It probably took me about 6-8 hours in total to construct my frame. When your frame is done, it's time to start screwing the decking onto the frame!
Step 5: Attaching the Decking
I found attaching the decking to my frame to be a fairly quick process, taking about 3-4 hours.
- Take the appropriate length of decking and hold it in position against the outside of the frame.
- Attach the board to the frame using 60mm decking screws and a hand drill with the right screwdriver attachment. I used two screws on each joint where the board was being attached to the frame on each of the frames 'struts'. My favourite way of attaching them was to loosely screw the board onto the frame at one end with one screw, then go to the other end and put in another screw, then simply work your way back along the board putting in screws where desired.
- Continue this process until all of your decking is in place, apart from the pieces that are intended to be used to clamp the pond liner in place (the 'capping'). I also left the top of my waterfall uncovered until the very end to allow easy access and modification.
IF YOU ARE USING LIGHTS THAT WILL BE UNREACHABLE WHEN THE LINER IS IN PLACE AND FULL, FIT THEM NOW. Also you will want to ensure that all of these lights are working now, as there's not really any going back and changing them once the pond is full.
Step 6: Fitting the Pond Liner, Filling Up
This is the last chance to make sure there are no sharp objects on both the inside of the pond itself, and on the floor under where the pond itself will be, which could potentially puncture the pond liner.

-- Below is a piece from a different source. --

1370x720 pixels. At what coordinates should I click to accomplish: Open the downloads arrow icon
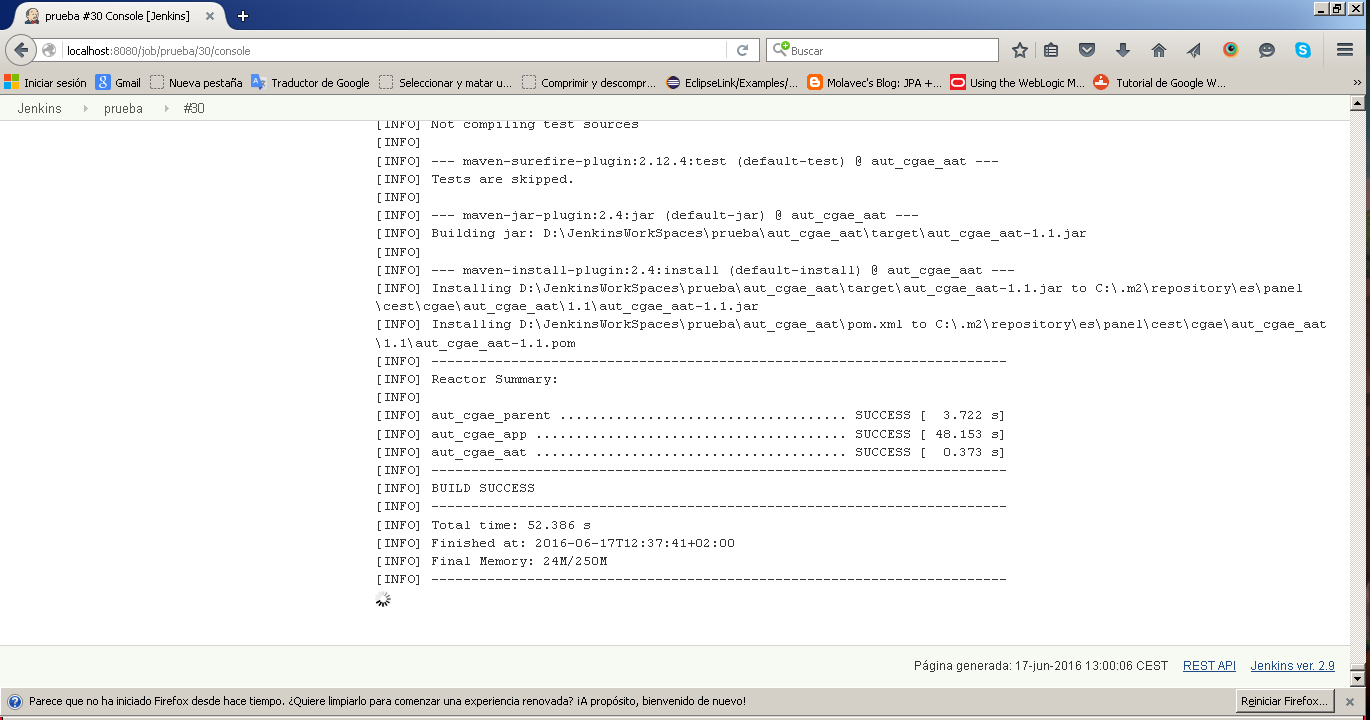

Because I had situated my pond on a slightly bumpy patio, I put squares of old carpet to cover the exposed patio to further help prevent any stones puncturing the liner (see first picture).

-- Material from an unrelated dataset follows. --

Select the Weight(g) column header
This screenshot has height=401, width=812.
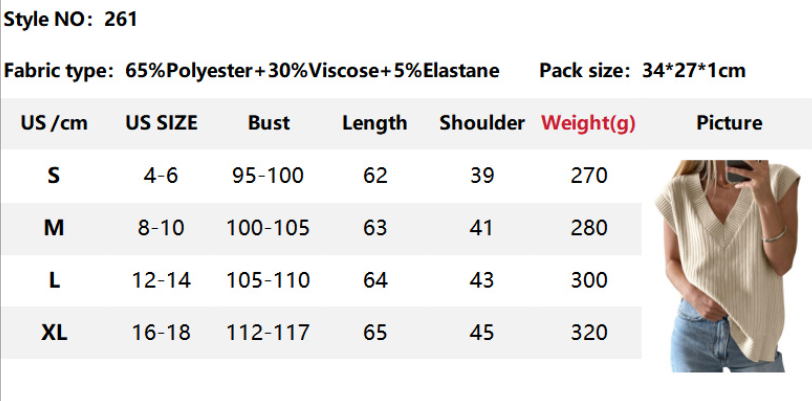coord(588,124)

- Firstly, place the underlay loosely over the top of your pond (with a good deal of excess on all sides) and press it down into the pond, trying to smooth out as many creases as possible and get the underlay to match the shape of the pond as well as possible. Make sure there is still a fair amount (at least 40cm) excess of underlay sticking over the top of your pond.
- Do the same with the pond liner, placing it on top of the underlay, really trying to get the liner to match the shape of the pond as closely and neatly as possible. This can take quite a while to get it all looking neat, but a poorly-laid liner really can take away from the aesthetic of the pond a great deal.
- Slowly begin to fill up the pond from a hosepipe attached to a tap, pulling the liner into the neatest position possible as the pond begins to fill.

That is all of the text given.